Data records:
*** Block opens ***
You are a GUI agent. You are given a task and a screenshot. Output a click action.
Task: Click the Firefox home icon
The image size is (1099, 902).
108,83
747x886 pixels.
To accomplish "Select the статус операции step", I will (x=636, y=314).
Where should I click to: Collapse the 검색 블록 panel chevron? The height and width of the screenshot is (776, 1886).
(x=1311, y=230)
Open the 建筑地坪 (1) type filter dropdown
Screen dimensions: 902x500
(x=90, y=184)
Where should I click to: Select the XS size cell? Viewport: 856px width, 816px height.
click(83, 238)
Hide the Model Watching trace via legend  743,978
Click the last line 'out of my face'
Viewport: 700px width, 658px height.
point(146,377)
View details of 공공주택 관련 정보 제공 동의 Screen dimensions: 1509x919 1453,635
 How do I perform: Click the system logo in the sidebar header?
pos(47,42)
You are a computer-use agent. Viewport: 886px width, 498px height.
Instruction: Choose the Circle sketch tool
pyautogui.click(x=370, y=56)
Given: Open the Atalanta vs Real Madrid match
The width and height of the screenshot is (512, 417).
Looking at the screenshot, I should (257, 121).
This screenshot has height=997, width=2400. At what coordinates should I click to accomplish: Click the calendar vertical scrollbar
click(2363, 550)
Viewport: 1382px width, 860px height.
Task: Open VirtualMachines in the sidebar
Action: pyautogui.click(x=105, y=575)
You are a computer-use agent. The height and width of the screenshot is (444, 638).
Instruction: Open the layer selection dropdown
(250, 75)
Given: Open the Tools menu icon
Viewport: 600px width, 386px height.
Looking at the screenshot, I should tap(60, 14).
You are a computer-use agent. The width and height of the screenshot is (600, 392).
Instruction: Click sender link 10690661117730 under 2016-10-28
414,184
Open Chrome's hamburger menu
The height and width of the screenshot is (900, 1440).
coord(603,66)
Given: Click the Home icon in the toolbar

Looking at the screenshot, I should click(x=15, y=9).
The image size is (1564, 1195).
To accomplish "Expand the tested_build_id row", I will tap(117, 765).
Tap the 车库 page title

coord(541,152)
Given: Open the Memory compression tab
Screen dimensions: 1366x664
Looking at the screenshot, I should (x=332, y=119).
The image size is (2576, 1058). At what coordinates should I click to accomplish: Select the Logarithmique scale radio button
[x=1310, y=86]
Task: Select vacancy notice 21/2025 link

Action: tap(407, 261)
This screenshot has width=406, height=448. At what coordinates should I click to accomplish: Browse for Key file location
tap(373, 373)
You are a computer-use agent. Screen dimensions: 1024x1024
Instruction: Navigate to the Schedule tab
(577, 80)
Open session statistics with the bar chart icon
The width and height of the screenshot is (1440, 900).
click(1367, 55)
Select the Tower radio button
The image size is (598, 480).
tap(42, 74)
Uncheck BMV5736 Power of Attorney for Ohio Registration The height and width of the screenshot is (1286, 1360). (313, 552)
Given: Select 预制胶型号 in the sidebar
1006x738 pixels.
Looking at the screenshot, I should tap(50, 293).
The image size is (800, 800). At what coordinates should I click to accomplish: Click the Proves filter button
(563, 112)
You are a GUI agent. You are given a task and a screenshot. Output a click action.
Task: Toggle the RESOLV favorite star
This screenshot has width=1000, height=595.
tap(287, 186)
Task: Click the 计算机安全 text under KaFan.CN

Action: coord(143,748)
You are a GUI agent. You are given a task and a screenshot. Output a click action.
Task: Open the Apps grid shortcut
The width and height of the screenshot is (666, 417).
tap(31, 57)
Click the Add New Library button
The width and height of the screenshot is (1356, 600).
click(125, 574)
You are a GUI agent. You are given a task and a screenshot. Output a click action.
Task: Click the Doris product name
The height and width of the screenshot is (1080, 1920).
*** Block closes ***
> **Problem statement**: Among the records, find all lines that include the string "computer" and return them.

> **Finished task**:
You are a computer-use agent. Viewport: 886px width, 498px height.
You are a computer-use agent. The height and width of the screenshot is (444, 638).
You are a computer-use agent. The width and height of the screenshot is (600, 392).
You are a computer-use agent. Screen dimensions: 1024x1024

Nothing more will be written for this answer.